Oil prices rebounded after Iran tempered expectations for an immediate nuclear deal with the U.S., which had previously fueled hopes of increased supply. Brent crude rose 0.78% and WTI gained 0.20%, partially recovering Thursday's losses driven by deal optimism.
Global crude oil prices reversed earlier losses on Friday, registering gains after Iran downplayed expectations of an imminent nuclear deal with the United States. This development tempered market optimism that had grown following recent comments from U.S. officials suggesting progress in negotiations.
Brent crude, the international benchmark, rose 0.78%, while West Texas Intermediate (WTI), the U.S. benchmark, climbed 0.20% to settle at $96.54 per barrel. These gains partially offset a selloff observed on Thursday, which had briefly pushed both benchmarks to their lowest levels in nearly two weeks. The market had reacted to the perceived potential for a diplomatic breakthrough, anticipating a significant increase in Iranian oil supply returning to global markets.

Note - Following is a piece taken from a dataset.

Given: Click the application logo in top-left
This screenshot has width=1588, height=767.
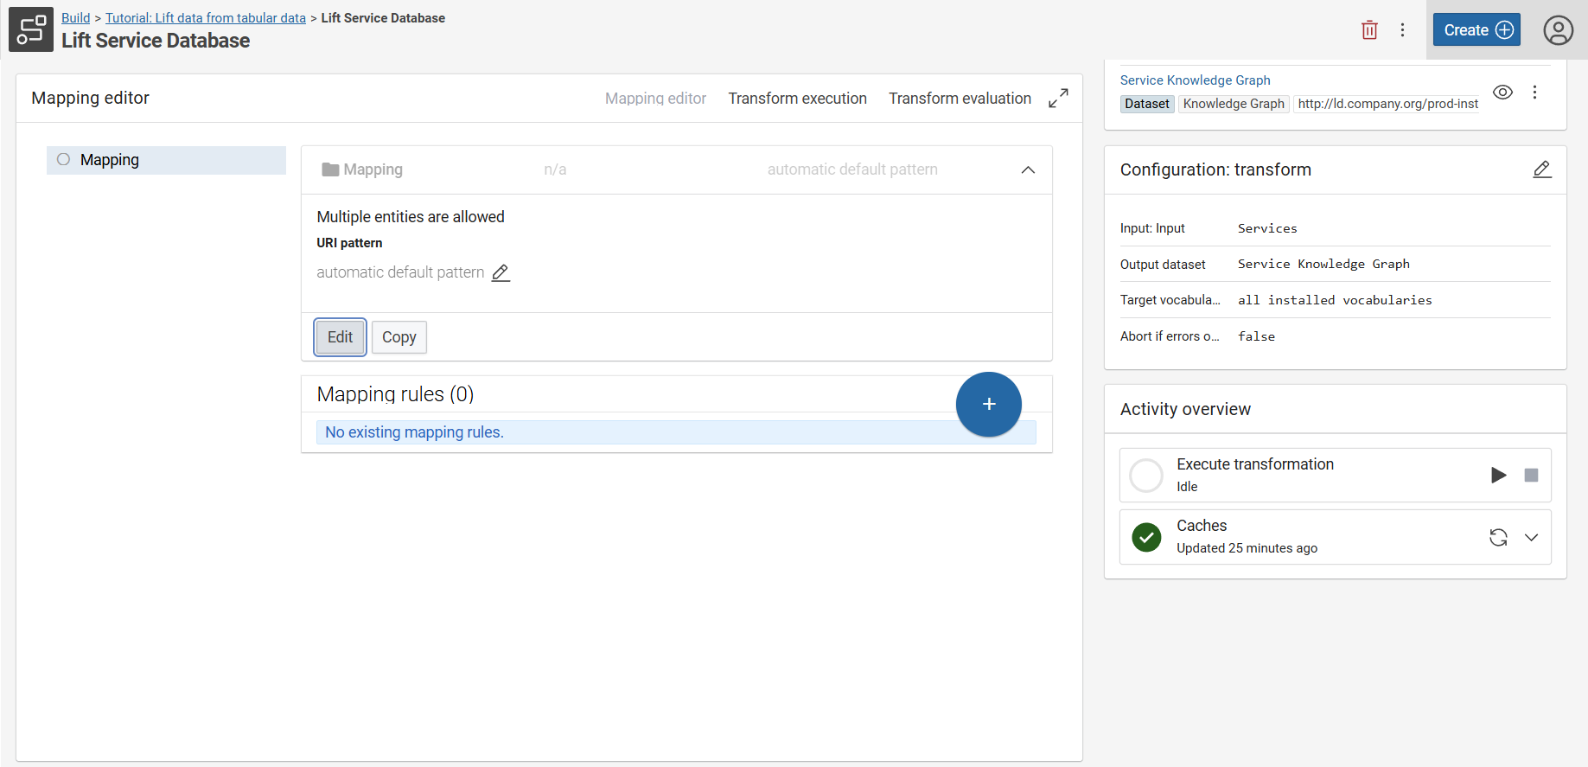Looking at the screenshot, I should click(31, 29).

Iran's clarification serves as a reminder of the geopolitical complexities influencing energy markets. The prospect of an Iranian nuclear deal has long been a factor in oil price volatility, with traders closely monitoring any signals regarding the potential lifting of sanctions that restrict Iranian oil exports. The latest statements from Tehran indicate that the path to a comprehensive agreement, and consequently, the reintroduction of substantial Iranian crude supply, remains uncertain and potentially protracted.

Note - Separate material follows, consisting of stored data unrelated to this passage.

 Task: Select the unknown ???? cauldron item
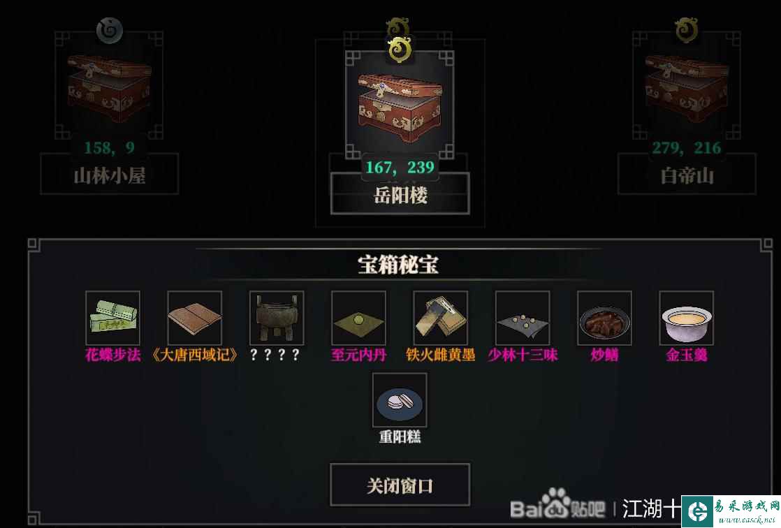pyautogui.click(x=277, y=318)
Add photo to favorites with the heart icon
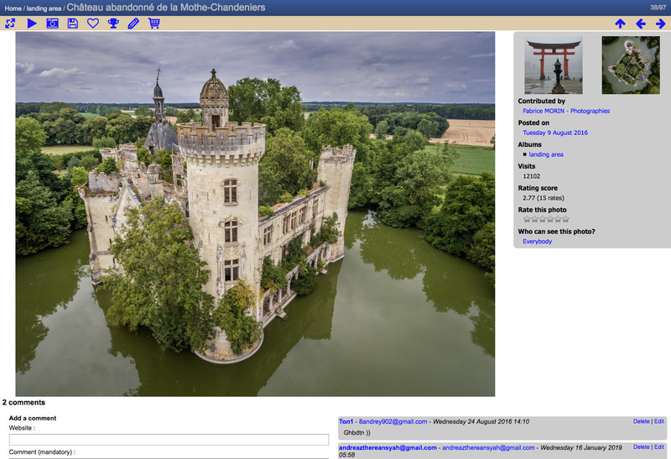Image resolution: width=671 pixels, height=459 pixels. coord(93,23)
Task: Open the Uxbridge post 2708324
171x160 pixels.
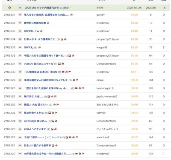Action: [x=35, y=121]
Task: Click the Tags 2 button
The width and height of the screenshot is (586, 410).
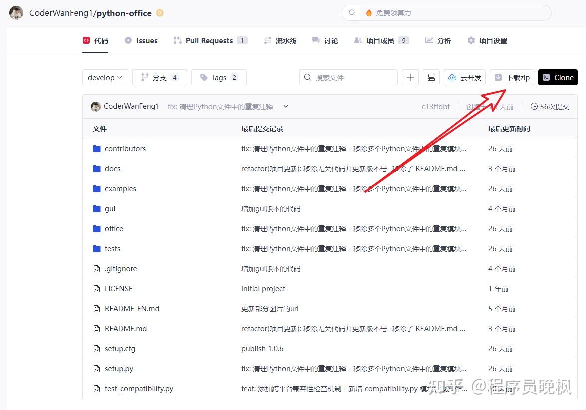Action: tap(219, 77)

Economically, sustained higher oil prices contribute to inflationary pressures globally, impacting consumer spending and corporate costs. For energy-importing nations, this translates into higher import bills and potential trade imbalances. The current geopolitical landscape, coupled with OPEC+'s production strategies, means that the supply-side dynamics remain a dominant force in price formation, often overriding demand-side concerns.
Analyst's Take
While the immediate market reaction reflects supply-side uncertainty, the underlying geopolitical tension also acts as a risk premium. A prolonged stalemate could force major buyers to seek alternative, potentially more expensive, long-term supply agreements, thereby fundamentally reshaping regional energy trade flows and future investment decisions in non-Iranian production capacity, regardless of a future deal.